“Variously beautiful, eerie, breathtaking, clichéd, eccentric and bizarre”
Arcadia, BBC4
“Paul Wright’s Arcadia was one of those films that you might benefit from watching while ever so slightly drunk. It had a dream-like, hallucinatory quality and no narration, being a jerky, free-form, kaleidoscopic collage of 100 years of British archive footage tracking humans’ relationship with the land. It was variously beautiful, eerie, breathtaking, clichéd, eccentric and bizarre.”
Carol Midgley, The Times
“Framing the British countryside as a land of both sinister savagery and bucolic idyll is not new, but Wright’s rhapsodic montages nurtured rural traditions while picking away at them. At once a celebration and elegy, warning and fairy tale, this was a striking, troubling and above all intoxicating film.”
Gabriel Tate, The Telegraph
“There was more naked cavorting than I remember from personal experience of ye olde Britain, making me wonder if a researcher accidentally uploaded some German naturist archive. Thankfully, beguiling clips of white-collar workers in tweeds daintily folk dancing outside a Kent pub proved a clothed corrective.”

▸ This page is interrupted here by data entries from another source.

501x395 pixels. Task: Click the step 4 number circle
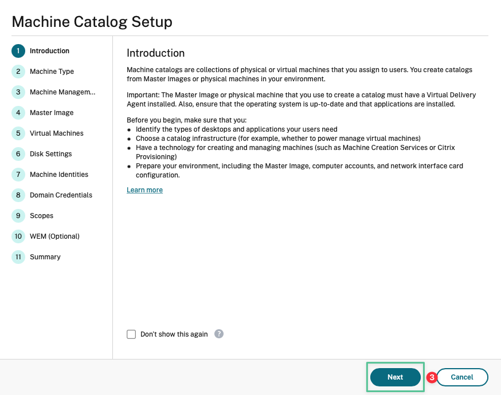click(18, 113)
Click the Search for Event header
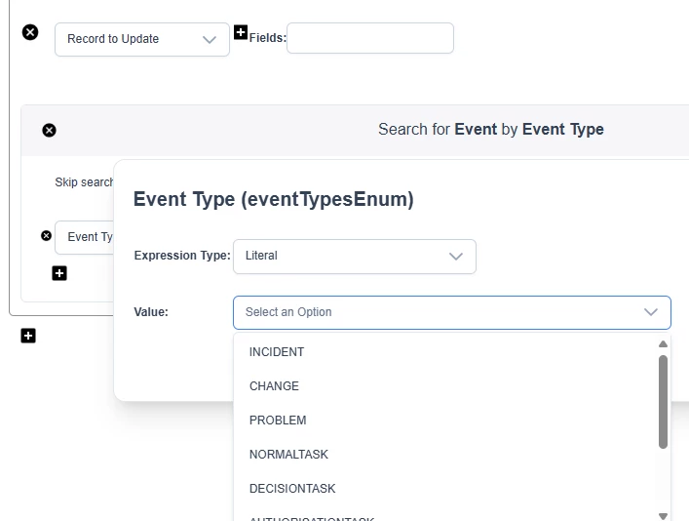This screenshot has height=521, width=689. pyautogui.click(x=490, y=130)
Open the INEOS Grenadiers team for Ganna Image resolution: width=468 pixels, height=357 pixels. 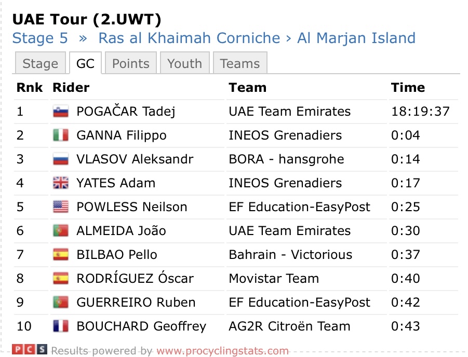[285, 135]
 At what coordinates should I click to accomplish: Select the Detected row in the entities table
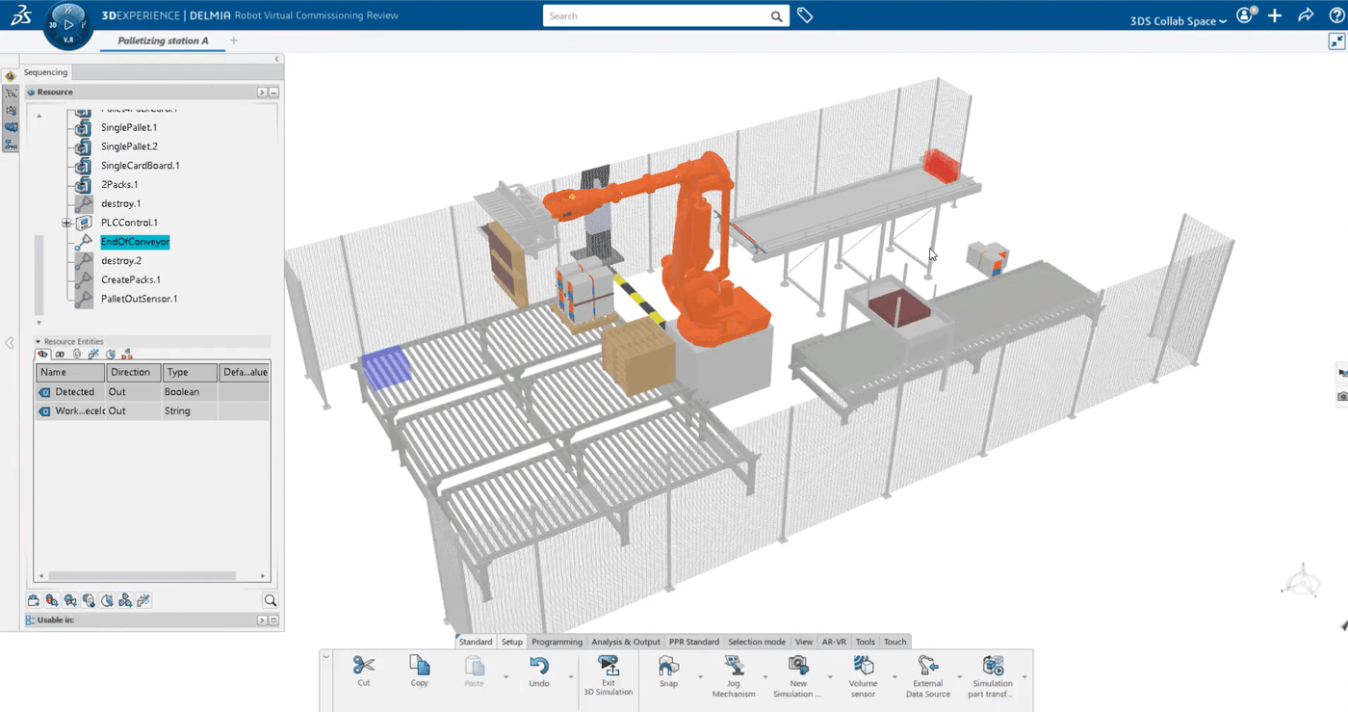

Stuart Jeffries, The Guardian
Midsomer Murders, ITV
“As usual it was cheerful comfort-blanket nonsense, all highly implausible, but cleverly themed. Neil Dudgeon always does a capable job as DCI John Barnaby, but there is no point looking for any profound moral message in a Midsomer storyline; it is pure, depthless escapism, a quick coffee-break crossword.”
Carol Midgley, The Times
“Far-fetched it may be, not to mention callous. But you can’t say that Midsomer Murders is ever less than psychotically imaginative. What other mainstream show could do a light-hearted gag about cannibalism without provoking an outcry?”
Christopher Stevens, Daily Mail
“The script for last night’s episode The Ghost of Causton Abbey felt a little sharper, the mysteries a tad more inventive and the gambits a touch bolder than in the past.”
Gabriel Tate, The Telegraph
Deutschland 86, More 4
“Another richly entertaining caper, full of mid-Eighties pop culture, again tinged with Cold War dread. The leads proved as easy to root for as ever, and the story in which they were entangled felt genuinely fresh. It was an aesthetic treat, with a winning guilelessness that made the sometimes chewy politics slip down easily; would that more shows were this ambitious and mischievous.”
Gabriel Tate, The Telegraph
“Anna and Jörg Winger’s 10-part sequel is as geopolitically fascinating as The Americans, the contemporaneous drama about two KGB agents subverting the US from within – and sartorially more compelling.”